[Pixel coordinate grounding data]
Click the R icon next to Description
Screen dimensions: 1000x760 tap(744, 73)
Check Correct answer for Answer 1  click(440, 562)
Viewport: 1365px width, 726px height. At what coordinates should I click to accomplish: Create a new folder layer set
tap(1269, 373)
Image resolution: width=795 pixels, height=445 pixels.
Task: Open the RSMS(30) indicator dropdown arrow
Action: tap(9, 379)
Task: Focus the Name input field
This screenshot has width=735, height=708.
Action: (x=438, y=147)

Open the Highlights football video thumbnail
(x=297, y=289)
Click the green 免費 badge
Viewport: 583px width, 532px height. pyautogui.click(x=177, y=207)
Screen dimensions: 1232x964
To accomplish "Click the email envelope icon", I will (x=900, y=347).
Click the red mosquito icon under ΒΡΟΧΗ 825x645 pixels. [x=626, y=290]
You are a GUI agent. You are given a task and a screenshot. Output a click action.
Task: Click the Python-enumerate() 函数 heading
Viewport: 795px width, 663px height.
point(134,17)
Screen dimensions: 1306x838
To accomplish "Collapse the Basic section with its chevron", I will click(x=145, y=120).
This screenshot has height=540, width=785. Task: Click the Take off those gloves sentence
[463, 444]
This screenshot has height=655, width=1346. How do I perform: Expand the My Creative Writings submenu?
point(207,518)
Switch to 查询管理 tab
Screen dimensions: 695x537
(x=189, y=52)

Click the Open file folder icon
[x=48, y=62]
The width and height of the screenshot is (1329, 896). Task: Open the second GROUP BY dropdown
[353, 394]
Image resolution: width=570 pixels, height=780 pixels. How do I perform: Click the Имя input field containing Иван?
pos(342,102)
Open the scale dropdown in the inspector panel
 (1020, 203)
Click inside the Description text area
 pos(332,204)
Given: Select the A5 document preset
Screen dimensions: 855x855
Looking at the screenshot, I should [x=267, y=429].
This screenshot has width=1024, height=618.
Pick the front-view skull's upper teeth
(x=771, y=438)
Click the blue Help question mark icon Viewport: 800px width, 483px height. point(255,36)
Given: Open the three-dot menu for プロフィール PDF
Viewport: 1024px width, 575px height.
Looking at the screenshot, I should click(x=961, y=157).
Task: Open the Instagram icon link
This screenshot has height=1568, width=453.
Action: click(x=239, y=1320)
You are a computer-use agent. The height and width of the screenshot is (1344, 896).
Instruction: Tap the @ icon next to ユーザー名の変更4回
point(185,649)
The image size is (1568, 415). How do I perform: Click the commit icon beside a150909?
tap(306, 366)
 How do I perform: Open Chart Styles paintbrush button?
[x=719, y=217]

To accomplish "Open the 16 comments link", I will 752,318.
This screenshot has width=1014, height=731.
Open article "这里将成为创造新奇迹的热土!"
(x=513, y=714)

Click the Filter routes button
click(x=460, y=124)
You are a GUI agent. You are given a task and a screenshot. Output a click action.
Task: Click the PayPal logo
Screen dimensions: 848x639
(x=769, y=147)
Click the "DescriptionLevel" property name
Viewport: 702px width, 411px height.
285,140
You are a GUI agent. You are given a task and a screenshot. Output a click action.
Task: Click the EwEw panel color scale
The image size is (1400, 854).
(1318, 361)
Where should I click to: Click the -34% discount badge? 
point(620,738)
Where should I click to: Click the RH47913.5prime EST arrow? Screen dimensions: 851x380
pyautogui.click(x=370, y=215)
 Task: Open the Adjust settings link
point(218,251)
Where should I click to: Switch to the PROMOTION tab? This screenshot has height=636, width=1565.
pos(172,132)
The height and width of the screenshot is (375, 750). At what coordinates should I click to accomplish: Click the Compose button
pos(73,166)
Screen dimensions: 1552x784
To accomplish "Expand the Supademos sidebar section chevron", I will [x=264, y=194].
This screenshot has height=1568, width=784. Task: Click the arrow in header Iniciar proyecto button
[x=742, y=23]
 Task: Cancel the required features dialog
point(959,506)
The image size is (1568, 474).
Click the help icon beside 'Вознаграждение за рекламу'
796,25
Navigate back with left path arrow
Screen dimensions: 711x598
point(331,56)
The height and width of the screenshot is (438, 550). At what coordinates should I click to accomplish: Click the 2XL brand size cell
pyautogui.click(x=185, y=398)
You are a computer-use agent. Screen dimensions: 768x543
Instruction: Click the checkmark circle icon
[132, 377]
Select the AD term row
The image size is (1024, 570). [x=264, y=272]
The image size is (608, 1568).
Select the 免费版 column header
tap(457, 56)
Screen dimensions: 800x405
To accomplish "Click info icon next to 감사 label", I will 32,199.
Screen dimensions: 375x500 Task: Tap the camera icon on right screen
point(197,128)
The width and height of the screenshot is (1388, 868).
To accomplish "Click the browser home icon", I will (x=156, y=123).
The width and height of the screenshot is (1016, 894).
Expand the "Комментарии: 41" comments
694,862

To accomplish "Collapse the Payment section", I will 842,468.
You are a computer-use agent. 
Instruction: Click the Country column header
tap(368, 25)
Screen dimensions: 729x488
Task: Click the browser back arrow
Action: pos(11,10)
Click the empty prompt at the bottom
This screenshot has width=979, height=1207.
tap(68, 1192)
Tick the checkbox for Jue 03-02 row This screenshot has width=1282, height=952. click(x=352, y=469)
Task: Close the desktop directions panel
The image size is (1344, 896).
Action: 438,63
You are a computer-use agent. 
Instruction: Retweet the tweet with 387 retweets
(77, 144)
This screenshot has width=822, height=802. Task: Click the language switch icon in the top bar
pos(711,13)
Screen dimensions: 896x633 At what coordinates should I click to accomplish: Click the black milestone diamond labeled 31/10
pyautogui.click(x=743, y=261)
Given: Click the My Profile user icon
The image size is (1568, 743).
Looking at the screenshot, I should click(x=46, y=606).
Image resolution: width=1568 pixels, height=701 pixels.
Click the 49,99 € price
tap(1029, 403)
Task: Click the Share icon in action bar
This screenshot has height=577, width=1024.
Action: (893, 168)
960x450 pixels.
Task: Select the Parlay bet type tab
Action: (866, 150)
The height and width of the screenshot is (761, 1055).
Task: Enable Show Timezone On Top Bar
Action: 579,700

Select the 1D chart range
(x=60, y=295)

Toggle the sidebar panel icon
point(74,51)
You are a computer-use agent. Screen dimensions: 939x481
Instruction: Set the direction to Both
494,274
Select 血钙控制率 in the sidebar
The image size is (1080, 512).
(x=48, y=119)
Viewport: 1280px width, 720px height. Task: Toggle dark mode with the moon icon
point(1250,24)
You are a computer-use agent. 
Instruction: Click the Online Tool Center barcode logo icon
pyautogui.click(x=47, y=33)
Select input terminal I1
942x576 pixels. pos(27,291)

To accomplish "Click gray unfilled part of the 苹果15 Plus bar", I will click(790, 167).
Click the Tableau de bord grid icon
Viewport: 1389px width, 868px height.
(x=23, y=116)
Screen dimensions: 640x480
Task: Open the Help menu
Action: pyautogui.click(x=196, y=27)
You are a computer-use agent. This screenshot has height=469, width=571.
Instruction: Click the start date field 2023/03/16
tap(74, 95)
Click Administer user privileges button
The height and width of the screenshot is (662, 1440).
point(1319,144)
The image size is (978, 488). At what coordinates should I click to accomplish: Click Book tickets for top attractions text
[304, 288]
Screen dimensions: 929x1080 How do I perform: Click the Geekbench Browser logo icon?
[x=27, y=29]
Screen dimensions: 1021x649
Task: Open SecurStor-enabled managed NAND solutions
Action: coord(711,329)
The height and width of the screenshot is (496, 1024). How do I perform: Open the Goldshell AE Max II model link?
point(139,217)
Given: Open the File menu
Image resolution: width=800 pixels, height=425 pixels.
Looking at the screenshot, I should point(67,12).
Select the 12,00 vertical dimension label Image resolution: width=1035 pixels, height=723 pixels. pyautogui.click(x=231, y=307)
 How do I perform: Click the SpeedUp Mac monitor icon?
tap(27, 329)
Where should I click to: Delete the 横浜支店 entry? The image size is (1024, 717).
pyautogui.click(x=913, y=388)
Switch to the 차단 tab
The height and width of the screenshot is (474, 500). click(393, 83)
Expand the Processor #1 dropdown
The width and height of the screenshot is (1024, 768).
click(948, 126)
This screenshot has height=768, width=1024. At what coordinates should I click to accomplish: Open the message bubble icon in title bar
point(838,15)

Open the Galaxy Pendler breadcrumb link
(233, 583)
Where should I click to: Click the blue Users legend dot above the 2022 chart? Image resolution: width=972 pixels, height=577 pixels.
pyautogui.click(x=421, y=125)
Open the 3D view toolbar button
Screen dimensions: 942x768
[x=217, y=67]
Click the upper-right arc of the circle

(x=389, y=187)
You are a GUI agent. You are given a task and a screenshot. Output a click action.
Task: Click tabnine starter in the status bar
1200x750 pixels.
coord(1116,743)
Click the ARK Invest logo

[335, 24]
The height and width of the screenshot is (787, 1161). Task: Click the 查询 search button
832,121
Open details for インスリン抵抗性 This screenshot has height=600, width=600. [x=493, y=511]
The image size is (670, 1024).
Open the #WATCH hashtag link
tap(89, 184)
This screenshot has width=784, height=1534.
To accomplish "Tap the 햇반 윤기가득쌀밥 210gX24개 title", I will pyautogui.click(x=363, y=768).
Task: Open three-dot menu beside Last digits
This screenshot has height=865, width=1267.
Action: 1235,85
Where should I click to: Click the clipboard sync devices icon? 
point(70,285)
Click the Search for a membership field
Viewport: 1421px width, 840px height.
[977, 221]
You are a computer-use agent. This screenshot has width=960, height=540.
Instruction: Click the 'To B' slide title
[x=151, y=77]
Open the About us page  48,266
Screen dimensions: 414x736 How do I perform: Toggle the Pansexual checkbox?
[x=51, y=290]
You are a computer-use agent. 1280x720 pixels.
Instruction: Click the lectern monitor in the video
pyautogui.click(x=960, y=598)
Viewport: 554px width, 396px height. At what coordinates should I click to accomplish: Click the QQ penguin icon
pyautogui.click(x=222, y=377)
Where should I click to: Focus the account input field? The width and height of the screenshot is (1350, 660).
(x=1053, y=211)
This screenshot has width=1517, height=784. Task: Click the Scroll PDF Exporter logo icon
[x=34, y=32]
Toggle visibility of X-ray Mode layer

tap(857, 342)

--- Directions ---
In the records above, find every line with the word "Collapse" and copy it.

--- Answer area ---
To accomplish "Collapse the Basic section with its chevron", I will click(x=145, y=120).
To accomplish "Collapse the Payment section", I will 842,468.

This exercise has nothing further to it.